# Goal of the exercise:
Output everything in the listing exactly, with no line missing.
☆ ☆ ☆ ☆ ☆
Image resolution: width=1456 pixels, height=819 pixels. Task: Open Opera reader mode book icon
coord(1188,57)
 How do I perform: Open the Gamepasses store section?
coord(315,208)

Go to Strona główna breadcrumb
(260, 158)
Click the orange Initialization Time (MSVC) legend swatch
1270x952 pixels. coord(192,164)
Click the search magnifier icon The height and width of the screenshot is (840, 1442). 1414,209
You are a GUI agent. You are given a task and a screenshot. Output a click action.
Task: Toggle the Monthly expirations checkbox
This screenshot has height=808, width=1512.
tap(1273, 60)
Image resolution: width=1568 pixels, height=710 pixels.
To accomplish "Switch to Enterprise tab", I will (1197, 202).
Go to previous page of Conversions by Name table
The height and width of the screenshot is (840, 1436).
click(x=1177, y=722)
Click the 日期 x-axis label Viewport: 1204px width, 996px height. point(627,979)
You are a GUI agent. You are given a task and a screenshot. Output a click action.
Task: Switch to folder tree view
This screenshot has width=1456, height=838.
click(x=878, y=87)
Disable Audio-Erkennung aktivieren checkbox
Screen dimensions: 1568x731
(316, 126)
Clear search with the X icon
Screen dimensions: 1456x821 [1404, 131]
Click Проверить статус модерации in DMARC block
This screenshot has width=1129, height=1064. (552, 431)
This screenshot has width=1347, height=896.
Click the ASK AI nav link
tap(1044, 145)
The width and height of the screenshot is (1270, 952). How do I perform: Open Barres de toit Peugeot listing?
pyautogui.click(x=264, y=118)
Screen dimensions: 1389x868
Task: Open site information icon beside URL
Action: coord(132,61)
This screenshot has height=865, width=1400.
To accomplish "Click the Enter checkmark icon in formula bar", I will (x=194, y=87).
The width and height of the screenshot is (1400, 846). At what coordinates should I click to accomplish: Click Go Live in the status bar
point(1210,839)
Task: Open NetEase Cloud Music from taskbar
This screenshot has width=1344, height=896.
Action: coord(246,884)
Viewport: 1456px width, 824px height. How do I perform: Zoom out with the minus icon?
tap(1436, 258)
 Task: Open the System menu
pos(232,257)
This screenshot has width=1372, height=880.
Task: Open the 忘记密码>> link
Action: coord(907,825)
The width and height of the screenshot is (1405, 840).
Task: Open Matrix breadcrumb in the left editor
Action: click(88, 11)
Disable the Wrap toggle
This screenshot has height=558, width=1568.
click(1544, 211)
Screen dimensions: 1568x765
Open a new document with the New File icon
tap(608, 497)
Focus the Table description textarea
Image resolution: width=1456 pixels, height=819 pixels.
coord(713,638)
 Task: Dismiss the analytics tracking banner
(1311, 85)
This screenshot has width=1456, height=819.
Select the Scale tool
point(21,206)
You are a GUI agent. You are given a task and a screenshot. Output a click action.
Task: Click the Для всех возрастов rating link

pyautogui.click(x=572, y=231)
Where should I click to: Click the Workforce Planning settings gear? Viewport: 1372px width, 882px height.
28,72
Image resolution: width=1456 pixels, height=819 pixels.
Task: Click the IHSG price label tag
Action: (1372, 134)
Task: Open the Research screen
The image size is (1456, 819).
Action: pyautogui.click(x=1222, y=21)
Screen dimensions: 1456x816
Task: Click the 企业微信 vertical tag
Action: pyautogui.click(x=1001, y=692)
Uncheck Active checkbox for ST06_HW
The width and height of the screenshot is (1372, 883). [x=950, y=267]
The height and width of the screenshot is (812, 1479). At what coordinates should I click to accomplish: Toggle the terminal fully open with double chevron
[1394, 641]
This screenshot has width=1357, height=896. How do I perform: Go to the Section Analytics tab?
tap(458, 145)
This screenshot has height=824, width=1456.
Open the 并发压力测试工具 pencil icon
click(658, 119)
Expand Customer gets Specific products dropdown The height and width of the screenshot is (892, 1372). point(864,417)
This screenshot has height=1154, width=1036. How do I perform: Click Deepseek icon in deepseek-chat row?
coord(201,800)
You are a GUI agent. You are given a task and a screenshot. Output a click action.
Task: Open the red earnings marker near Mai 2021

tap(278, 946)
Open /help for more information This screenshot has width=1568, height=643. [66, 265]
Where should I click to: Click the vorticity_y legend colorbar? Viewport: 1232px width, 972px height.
☆ ☆ ☆ ☆ ☆
# Solution below:
Image resolution: width=1456 pixels, height=819 pixels. Task: Open Opera reader mode book icon
coord(1188,57)
 How do I perform: Open the Gamepasses store section?
coord(315,208)

Go to Strona główna breadcrumb
(260, 158)
Click the orange Initialization Time (MSVC) legend swatch
1270x952 pixels. coord(192,164)
Click the search magnifier icon The height and width of the screenshot is (840, 1442). 1414,209
You are a GUI agent. You are given a task and a screenshot. Output a click action.
Task: Toggle the Monthly expirations checkbox
This screenshot has height=808, width=1512.
tap(1273, 60)
Image resolution: width=1568 pixels, height=710 pixels.
To accomplish "Switch to Enterprise tab", I will (1197, 202).
Go to previous page of Conversions by Name table
The height and width of the screenshot is (840, 1436).
click(x=1177, y=722)
Click the 日期 x-axis label Viewport: 1204px width, 996px height. point(627,979)
You are a GUI agent. You are given a task and a screenshot. Output a click action.
Task: Switch to folder tree view
This screenshot has width=1456, height=838.
click(x=878, y=87)
Disable Audio-Erkennung aktivieren checkbox
Screen dimensions: 1568x731
(316, 126)
Clear search with the X icon
Screen dimensions: 1456x821 [1404, 131]
Click Проверить статус модерации in DMARC block
This screenshot has width=1129, height=1064. (552, 431)
This screenshot has width=1347, height=896.
Click the ASK AI nav link
tap(1044, 145)
The width and height of the screenshot is (1270, 952). How do I perform: Open Barres de toit Peugeot listing?
pyautogui.click(x=264, y=118)
Screen dimensions: 1389x868
Task: Open site information icon beside URL
Action: coord(132,61)
This screenshot has height=865, width=1400.
To accomplish "Click the Enter checkmark icon in formula bar", I will (x=194, y=87).
The width and height of the screenshot is (1400, 846). At what coordinates should I click to accomplish: Click Go Live in the status bar
point(1210,839)
Task: Open NetEase Cloud Music from taskbar
This screenshot has width=1344, height=896.
Action: coord(246,884)
Viewport: 1456px width, 824px height. How do I perform: Zoom out with the minus icon?
tap(1436, 258)
 Task: Open the System menu
pos(232,257)
This screenshot has width=1372, height=880.
Task: Open the 忘记密码>> link
Action: coord(907,825)
The width and height of the screenshot is (1405, 840).
Task: Open Matrix breadcrumb in the left editor
Action: click(88, 11)
Disable the Wrap toggle
This screenshot has height=558, width=1568.
click(1544, 211)
Screen dimensions: 1568x765
Open a new document with the New File icon
tap(608, 497)
Focus the Table description textarea
Image resolution: width=1456 pixels, height=819 pixels.
coord(713,638)
 Task: Dismiss the analytics tracking banner
(1311, 85)
This screenshot has width=1456, height=819.
Select the Scale tool
point(21,206)
You are a GUI agent. You are given a task and a screenshot. Output a click action.
Task: Click the Для всех возрастов rating link

pyautogui.click(x=572, y=231)
Where should I click to: Click the Workforce Planning settings gear? Viewport: 1372px width, 882px height.
28,72
Image resolution: width=1456 pixels, height=819 pixels.
Task: Click the IHSG price label tag
Action: (1372, 134)
Task: Open the Research screen
The image size is (1456, 819).
Action: pyautogui.click(x=1222, y=21)
Screen dimensions: 1456x816
Task: Click the 企业微信 vertical tag
Action: pyautogui.click(x=1001, y=692)
Uncheck Active checkbox for ST06_HW
The width and height of the screenshot is (1372, 883). [x=950, y=267]
The height and width of the screenshot is (812, 1479). At what coordinates should I click to accomplish: Toggle the terminal fully open with double chevron
[1394, 641]
This screenshot has width=1357, height=896. How do I perform: Go to the Section Analytics tab?
tap(458, 145)
This screenshot has height=824, width=1456.
Open the 并发压力测试工具 pencil icon
click(658, 119)
Expand Customer gets Specific products dropdown The height and width of the screenshot is (892, 1372). point(864,417)
This screenshot has height=1154, width=1036. How do I perform: Click Deepseek icon in deepseek-chat row?
coord(201,800)
You are a GUI agent. You are given a task and a screenshot. Output a click action.
Task: Open the red earnings marker near Mai 2021

tap(278, 946)
Open /help for more information This screenshot has width=1568, height=643. [66, 265]
Where should I click to: Click the vorticity_y legend colorbar? Viewport: 1232px width, 972px height.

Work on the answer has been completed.